Thursday, September 21, 2017

Hodgepodge 327/365 - Poetry (W. S. Merwin)

In honor of autumn's arrival, a poem by W. S. Merwin:

A Single Autumn

Ca. 1972
The year my parents died
one that summer one that fall
three months and three days apart
I moved into the house
where they had lived their last years
it had never been theirs
and was still theirs in that way
for a while
echoes in every room
without a sound
all the things that we
had never been able to say
I could not remember
doll collection
in a china cabinet
plates stacked on shelves
lace on drop-leaf tables
a dried branch of bittersweet
before a hall mirror
were all planning to wait
the glass doors of the house
remained closed
the days had turned cold
and out in the tall hickories
the blaze of autumn had begun
on its own
I could do anything


I find this poem (first published in the New Yorker in 2008) wistful and haunting, caught between material reality and vanishings and becomings. I never quite know what to think about Merwin, but I'm always left with a feeling of something between sadness and hope, joy and longing. There's an ineffability that I find at once puzzling (in a zen koan–like way) and very appealing.

Closer to now
And as a special treat, here's a lovely profile from a recent New Yorker (where over 200 of Merwin's poems have appeared since 1955).
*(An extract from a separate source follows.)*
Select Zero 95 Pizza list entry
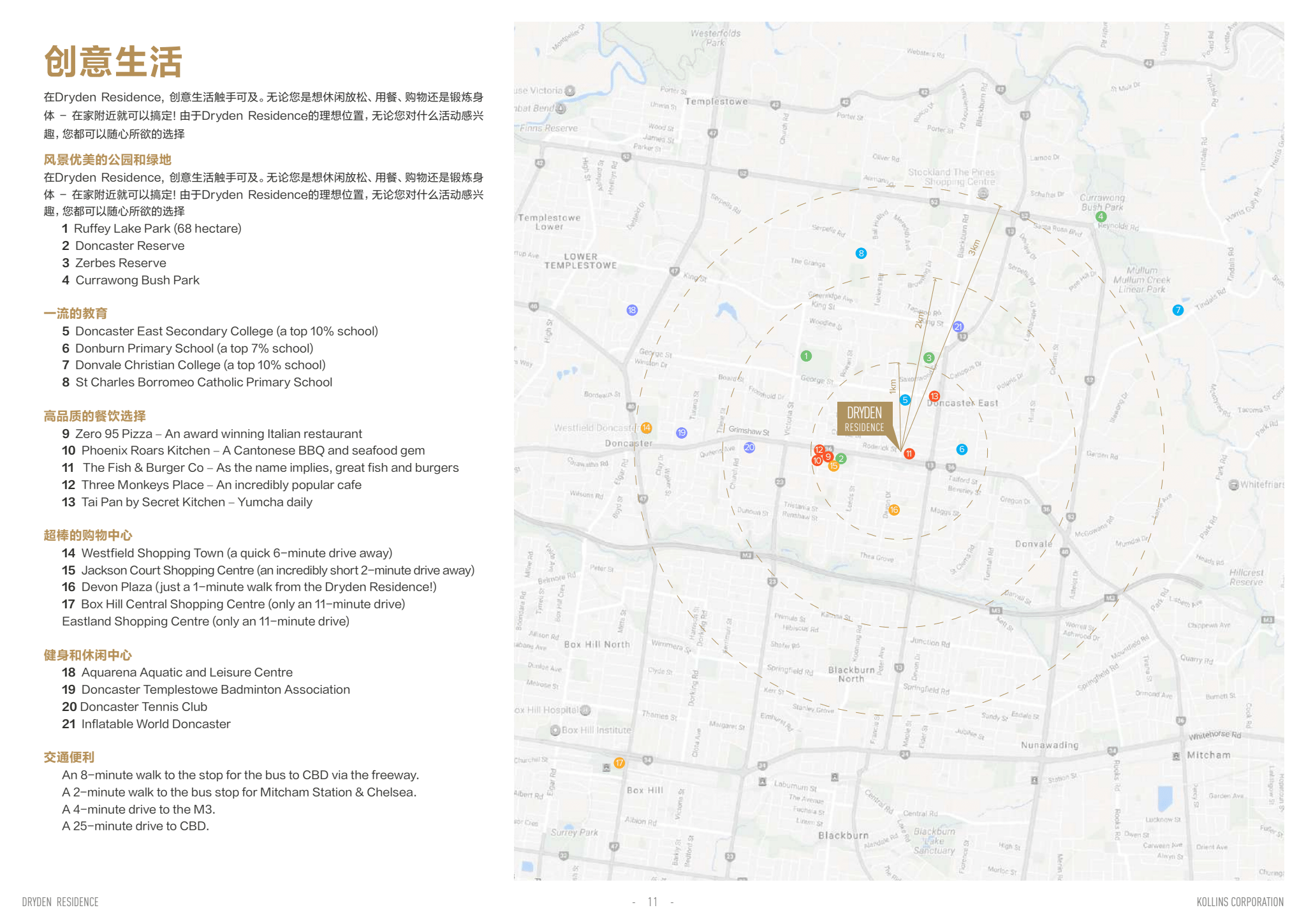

Former U.S. Poet Laureate, he has lived on the island of Maui for the past thirty-five years, where he and his wife preserve and regenerate native plants and palms. He will turn ninety in another nine days. Here is a Paris Review conversation between Merwin and Edward Hirsch from 1987. So much wisdom and beauty.


1 comment:

Kim said...

He just came up in a conversation with photographer Susan Middleton earlier this week. She mentioned his upcoming birthday too.